There was also an ideological divide between the Muslims and the Hindus of India. While there were strong feelings of nationalism in India, by the late 19th century there were also communal conflicts and movements in the country that were based on religious communities rather than class or regional ones. Some people felt that the very nature of Islam called for a communal Muslim society. Added to this were the memories of power over the Indian subcontinent that the Muslims held on to, especially those in the old centers of Mughal rule. These memories might have made it exceptionally diffficult for Muslims to accept the imposition of colonial power and culture. They refused to learn English and to associate with the British. This was a severe drawback for them as they found that the Hindus were now in better positions in government than they were and thus felt that the British favored Hindus. The social reformer and educator, Sir Syed Ahmed Khan, who founded M.A.O. College, taught the Muslims that education and cooperation with the British was vital for their survival in the society. Tied to all the movements of Muslim revival was the opposition to assimilation and submergence in Hindu society. Sir Syed Ahmed Khan was also the first to conceive of a separate Muslim homeland.

Hindu revivalists also deepened the chasm betweent he two nations. They resented the Muslims for their former rule over India. Hindu revivalists rallied for a ban on the slaughter of cows, a cheap source of meat for the Muslims. They also wanted to change the official script form the Persian to the Hindu Devanagri script, effectively making Hindi rather than Urdu the main candidate for the national language.

⁂

**TASK DIRECTIONS:** Quote word for word the part of the passage on the divide between Muslims and Hindus in India that begins with "Hindu revivalists also" and ends with "the national language.".

**DATA SHOWN:**
⁂

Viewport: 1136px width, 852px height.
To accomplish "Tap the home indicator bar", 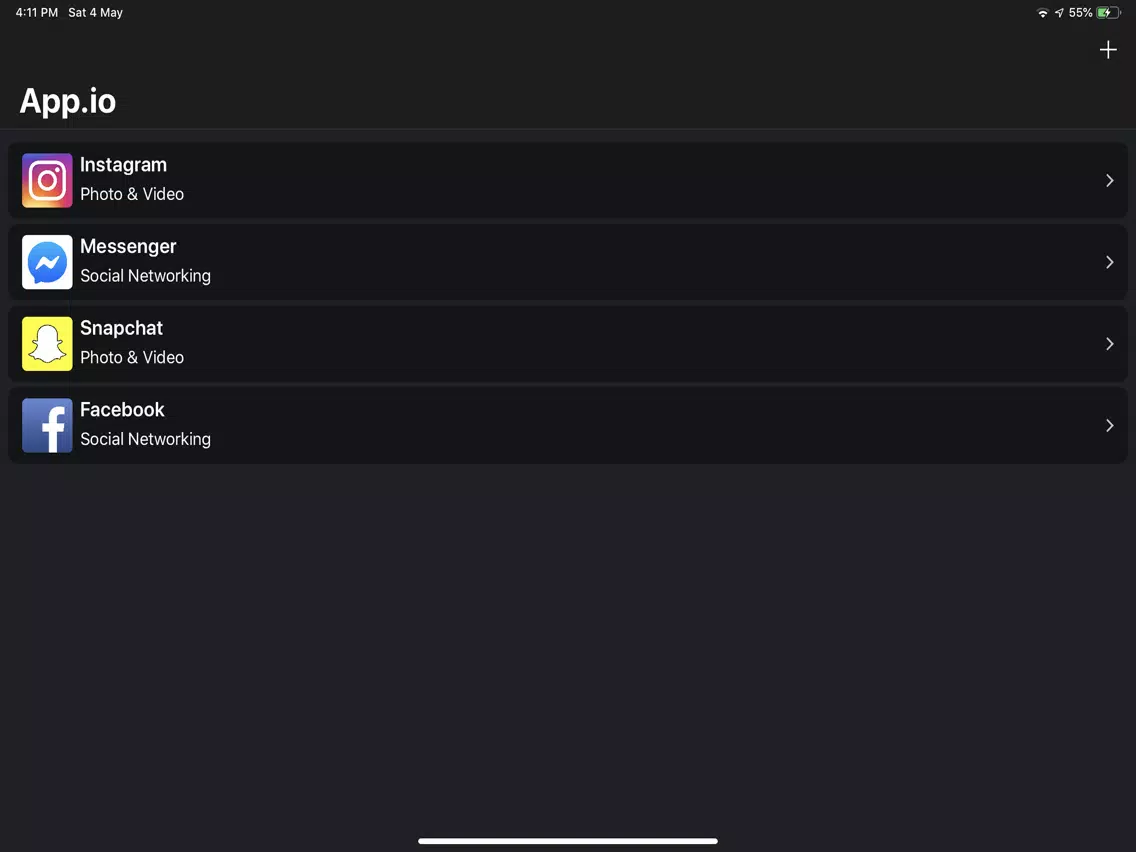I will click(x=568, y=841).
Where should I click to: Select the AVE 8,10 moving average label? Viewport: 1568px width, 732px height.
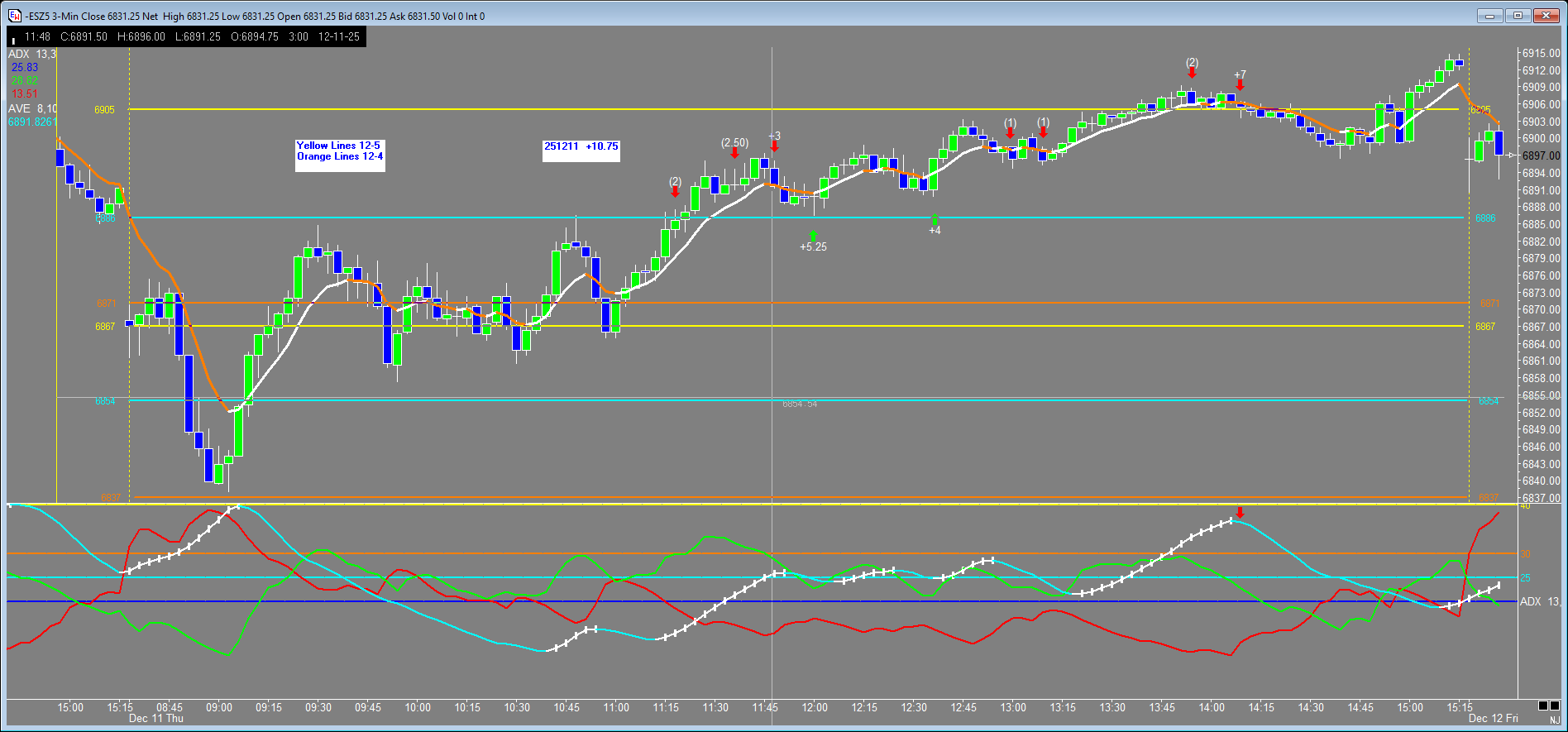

⁂

**OUTPUT:**
Hindu revivalists also deepened the chasm betweent he two nations. They resented the Muslims for their former rule over India. Hindu revivalists rallied for a ban on the slaughter of cows, a cheap source of meat for the Muslims. They also wanted to change the official script form the Persian to the Hindu Devanagri script, effectively making Hindi rather than Urdu the main candidate for the national language.